## To do
Leave every picture out and print exactly the lines that run from the one containing "The image size" to the end of the listing.

## Data
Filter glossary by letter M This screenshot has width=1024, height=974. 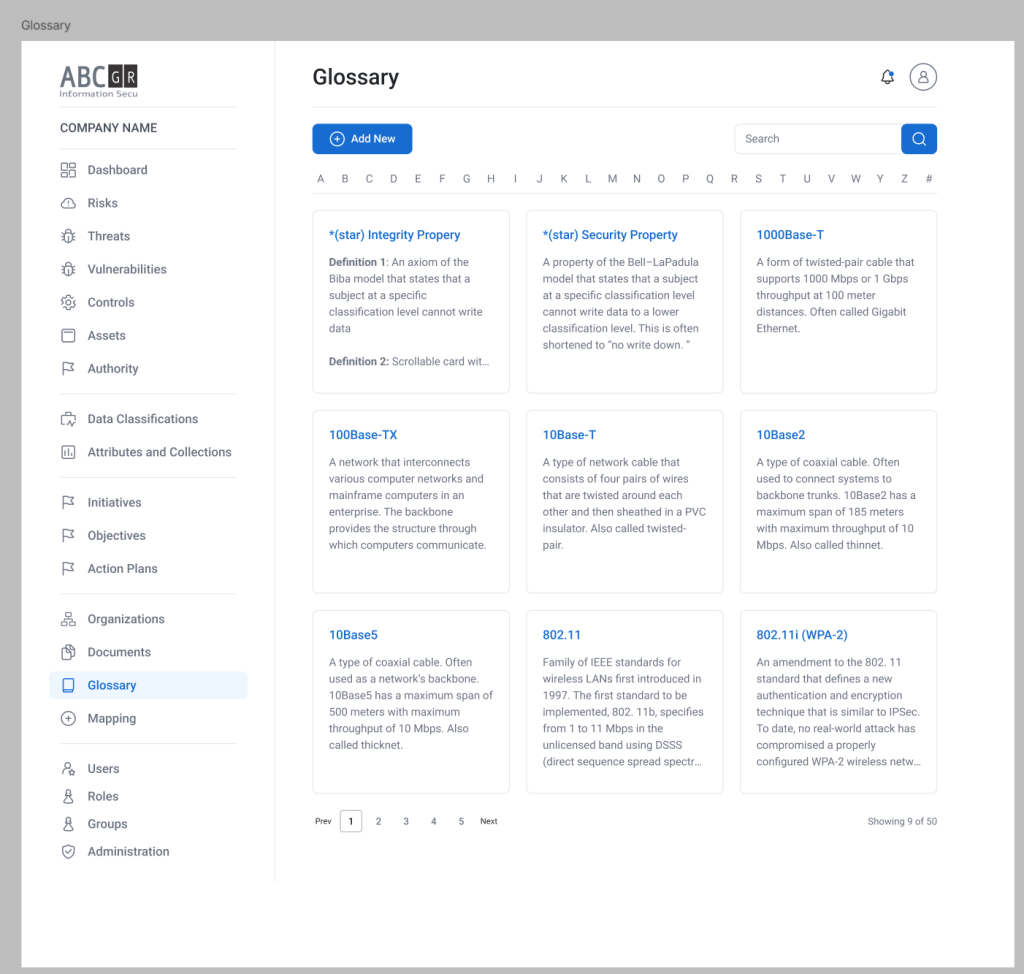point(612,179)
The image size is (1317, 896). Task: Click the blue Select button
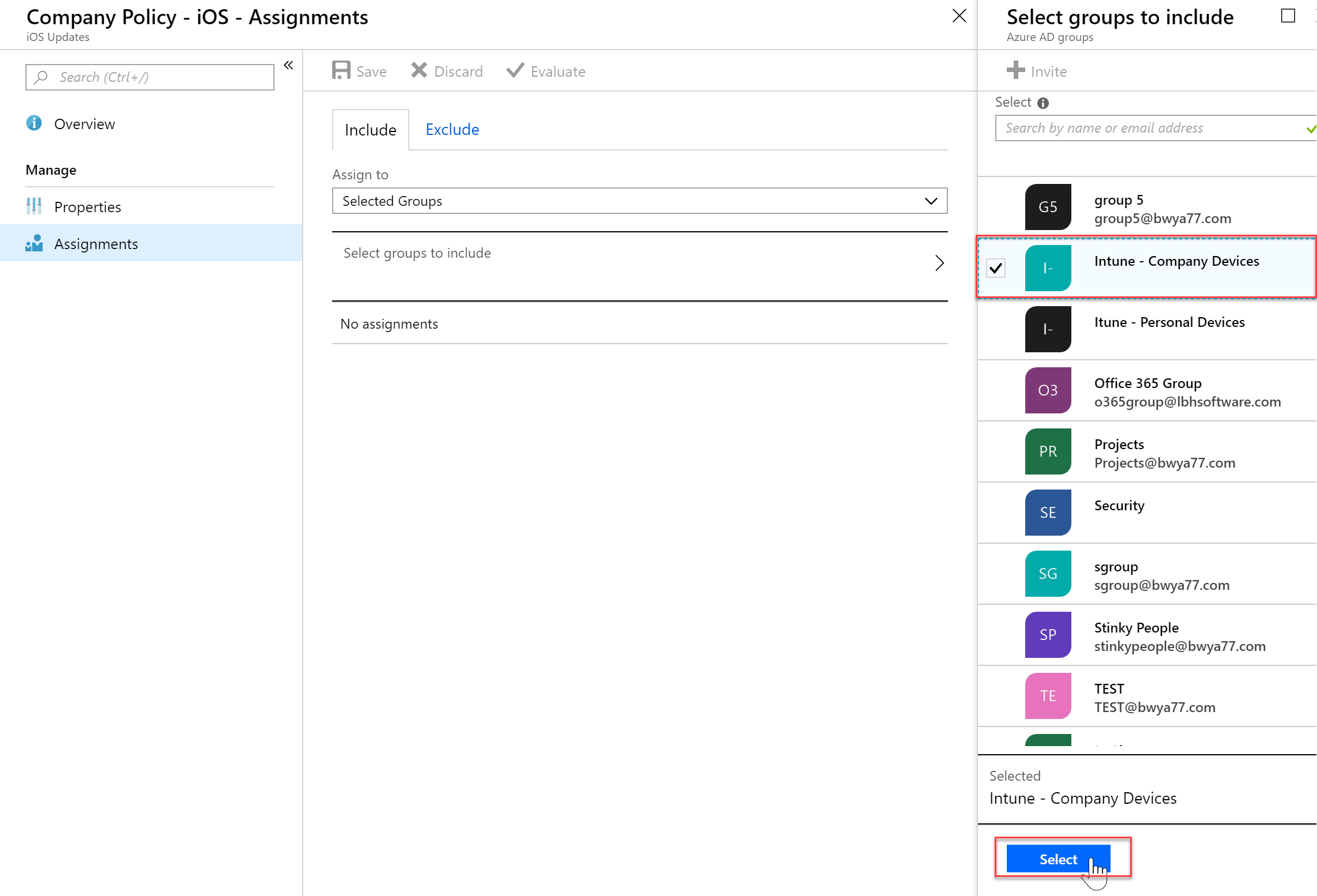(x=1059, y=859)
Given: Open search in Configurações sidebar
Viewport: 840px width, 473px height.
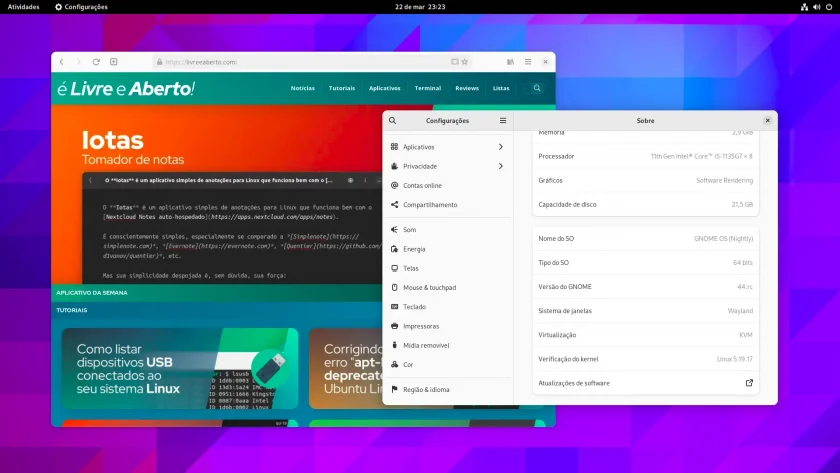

## Response area
The image size is (1317, 896). Task: Click the blue Select button
(x=1059, y=859)
Given: Open search in Configurações sidebar
Viewport: 840px width, 473px height.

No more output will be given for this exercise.